Three Approaches to the Solution
1. Algebraic Approach
Minimize \(\|Ax - b\|_2^2\):
\[ \|Ax - b\|_2^2 = (Ax - b)^T(Ax - b) = x^T A^T A x - 2x^T A^T b + b^T b \]
Gradient: \[\nabla_x \|Ax - b\|_2^2 = 2A^T A x - 2A^T b\]
Setting gradient to zero: \[A^T A \hat{x} = A^T b\]
2. Geometric Approach
- The vector \(Ax\) always lies in the column space \(C(A)\)
- In general, \(b \notin C(A)\), so \(Ax = b\) has no exact solution
- The least-squares solution \(\hat{x}\) satisfies: \(A\hat{x} = P_{C(A)} b\)
- i.e., the orthogonal projection of \(b\) onto the column space of \(A\)
- This projection condition is equivalent to: \(A^T(A\hat{x} - b) = 0\)
- Hence the normal equation: \(A^T A \hat{x} = A^T b\)
Figure: Geometric view of least squares—projecting \(b\) onto the column space of \(A\) to find the closest solution \(A\hat{x}\).
3. Connection to Pseudo-Inverse
When \(A^T A\) is invertible:
\[A^+ = V\Sigma^{-1}U^T = (A^T A)^{-1}A^T\]
The pseudo-inverse \((A^T A)^{-1}A^T\) is the left inverse because: \[(A^T A)^{-1}A^T \cdot A = I_n\]
Therefore: \[\hat{x} = A^+ b = (A^T A)^{-1}A^T b\]
This shows that the pseudo-inverse method and normal equations give the same solution!

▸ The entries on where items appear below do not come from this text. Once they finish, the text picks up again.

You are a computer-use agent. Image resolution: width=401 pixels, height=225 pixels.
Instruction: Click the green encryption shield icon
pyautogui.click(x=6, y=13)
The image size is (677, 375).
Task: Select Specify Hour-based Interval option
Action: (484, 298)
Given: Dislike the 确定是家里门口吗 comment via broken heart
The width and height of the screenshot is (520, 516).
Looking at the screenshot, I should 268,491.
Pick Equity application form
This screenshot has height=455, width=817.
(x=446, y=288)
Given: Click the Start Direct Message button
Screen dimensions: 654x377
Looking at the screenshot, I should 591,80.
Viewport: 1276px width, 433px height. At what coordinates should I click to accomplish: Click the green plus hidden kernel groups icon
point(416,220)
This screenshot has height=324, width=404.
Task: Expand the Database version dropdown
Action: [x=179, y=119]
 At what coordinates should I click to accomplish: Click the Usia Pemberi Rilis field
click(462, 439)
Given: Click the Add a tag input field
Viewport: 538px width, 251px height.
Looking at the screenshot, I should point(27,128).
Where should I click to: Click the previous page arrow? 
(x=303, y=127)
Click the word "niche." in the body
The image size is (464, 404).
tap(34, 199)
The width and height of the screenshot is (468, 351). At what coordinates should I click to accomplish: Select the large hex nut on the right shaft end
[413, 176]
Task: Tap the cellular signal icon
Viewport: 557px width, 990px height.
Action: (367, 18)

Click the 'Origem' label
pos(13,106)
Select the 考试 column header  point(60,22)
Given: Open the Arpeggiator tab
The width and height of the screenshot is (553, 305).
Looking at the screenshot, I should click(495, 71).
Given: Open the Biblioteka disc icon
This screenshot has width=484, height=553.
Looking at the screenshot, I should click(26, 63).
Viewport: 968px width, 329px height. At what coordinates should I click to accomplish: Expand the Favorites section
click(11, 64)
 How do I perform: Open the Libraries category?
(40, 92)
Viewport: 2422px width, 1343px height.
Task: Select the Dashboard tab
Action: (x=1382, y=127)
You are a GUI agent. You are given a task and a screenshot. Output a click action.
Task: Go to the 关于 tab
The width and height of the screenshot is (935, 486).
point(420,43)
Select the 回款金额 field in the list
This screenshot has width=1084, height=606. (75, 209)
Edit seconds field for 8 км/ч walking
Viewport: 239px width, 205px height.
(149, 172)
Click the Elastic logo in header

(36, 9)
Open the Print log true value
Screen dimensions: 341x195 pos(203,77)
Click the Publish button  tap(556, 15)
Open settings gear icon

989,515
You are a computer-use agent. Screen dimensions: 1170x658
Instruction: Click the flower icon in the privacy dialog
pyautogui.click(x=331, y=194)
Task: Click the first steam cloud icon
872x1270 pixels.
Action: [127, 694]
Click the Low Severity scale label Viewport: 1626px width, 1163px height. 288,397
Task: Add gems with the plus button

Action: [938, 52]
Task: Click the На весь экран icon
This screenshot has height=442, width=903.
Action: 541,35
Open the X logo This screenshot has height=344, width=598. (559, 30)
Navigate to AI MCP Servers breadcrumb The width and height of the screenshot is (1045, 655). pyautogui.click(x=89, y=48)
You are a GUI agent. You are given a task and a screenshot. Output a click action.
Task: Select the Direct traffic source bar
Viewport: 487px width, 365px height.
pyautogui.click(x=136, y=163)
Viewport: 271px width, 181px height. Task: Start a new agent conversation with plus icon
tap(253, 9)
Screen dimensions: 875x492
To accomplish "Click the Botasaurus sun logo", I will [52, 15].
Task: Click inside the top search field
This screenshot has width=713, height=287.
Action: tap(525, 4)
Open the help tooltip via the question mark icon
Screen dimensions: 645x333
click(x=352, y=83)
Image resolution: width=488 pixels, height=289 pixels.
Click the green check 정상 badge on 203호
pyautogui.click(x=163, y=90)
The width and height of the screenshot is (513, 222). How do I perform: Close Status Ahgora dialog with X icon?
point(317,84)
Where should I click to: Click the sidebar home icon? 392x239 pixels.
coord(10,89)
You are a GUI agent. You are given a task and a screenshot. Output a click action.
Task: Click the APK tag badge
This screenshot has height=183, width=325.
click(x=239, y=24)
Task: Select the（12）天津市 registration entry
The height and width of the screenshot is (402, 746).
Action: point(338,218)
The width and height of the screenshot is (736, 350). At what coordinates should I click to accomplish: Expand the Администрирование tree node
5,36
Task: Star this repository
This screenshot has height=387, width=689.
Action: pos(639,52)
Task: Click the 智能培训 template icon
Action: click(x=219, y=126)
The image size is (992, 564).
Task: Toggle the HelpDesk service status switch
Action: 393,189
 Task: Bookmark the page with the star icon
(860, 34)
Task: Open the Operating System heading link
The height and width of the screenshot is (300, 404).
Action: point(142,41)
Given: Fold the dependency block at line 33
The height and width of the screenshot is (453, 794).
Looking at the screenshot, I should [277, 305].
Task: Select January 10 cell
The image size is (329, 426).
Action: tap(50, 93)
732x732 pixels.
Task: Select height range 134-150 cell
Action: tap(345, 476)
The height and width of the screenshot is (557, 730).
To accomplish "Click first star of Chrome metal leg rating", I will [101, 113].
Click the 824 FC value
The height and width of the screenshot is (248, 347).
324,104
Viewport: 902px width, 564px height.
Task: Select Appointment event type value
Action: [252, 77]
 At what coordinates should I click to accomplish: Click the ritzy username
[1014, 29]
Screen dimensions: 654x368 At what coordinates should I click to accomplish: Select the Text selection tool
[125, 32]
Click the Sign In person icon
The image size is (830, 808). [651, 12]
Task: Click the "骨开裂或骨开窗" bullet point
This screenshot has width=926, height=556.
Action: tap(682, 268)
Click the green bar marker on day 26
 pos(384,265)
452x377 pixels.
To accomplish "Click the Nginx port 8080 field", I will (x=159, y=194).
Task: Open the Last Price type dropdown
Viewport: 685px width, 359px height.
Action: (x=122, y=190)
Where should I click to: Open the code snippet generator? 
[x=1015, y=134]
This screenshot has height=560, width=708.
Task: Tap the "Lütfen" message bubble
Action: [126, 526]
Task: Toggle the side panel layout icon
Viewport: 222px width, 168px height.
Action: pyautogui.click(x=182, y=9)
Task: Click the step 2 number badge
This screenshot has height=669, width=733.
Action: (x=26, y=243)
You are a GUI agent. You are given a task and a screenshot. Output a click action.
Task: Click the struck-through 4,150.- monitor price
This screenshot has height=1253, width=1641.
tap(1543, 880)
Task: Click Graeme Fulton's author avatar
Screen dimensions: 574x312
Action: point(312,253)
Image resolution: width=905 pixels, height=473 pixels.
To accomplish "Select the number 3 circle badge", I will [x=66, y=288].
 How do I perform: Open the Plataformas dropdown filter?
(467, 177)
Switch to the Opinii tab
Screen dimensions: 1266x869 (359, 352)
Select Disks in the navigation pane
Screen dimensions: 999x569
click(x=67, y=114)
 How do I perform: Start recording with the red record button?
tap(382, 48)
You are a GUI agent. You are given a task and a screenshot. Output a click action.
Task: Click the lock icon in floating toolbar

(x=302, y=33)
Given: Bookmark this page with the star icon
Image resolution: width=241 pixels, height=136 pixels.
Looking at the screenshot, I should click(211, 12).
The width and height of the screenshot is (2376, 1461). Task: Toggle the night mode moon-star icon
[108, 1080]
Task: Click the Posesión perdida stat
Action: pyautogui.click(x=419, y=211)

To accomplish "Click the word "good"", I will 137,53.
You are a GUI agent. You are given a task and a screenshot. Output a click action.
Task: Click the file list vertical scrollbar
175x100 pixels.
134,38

Figure: Summary of four equivalent ways to solve least squares problems, all converging to the same optimal solution.
Key Insights
Multiple perspectives, same solution: The pseudo-inverse, normal equations, algebraic minimization, and geometric projection all lead to the same least-squares solution.
When \(A^T A\) is invertible: \(\hat{x} = (A^T A)^{-1}A^T b\) provides a closed-form solution.
Projection interpretation: Least squares finds the point in \(C(A)\) closest to \(b\)—this is the fundamental geometric insight.
Pseudo-inverse generalizes inversion: \(A^+ = V\Sigma^+ U^T\) extends matrix inversion to non-invertible matrices by inverting only non-zero singular values.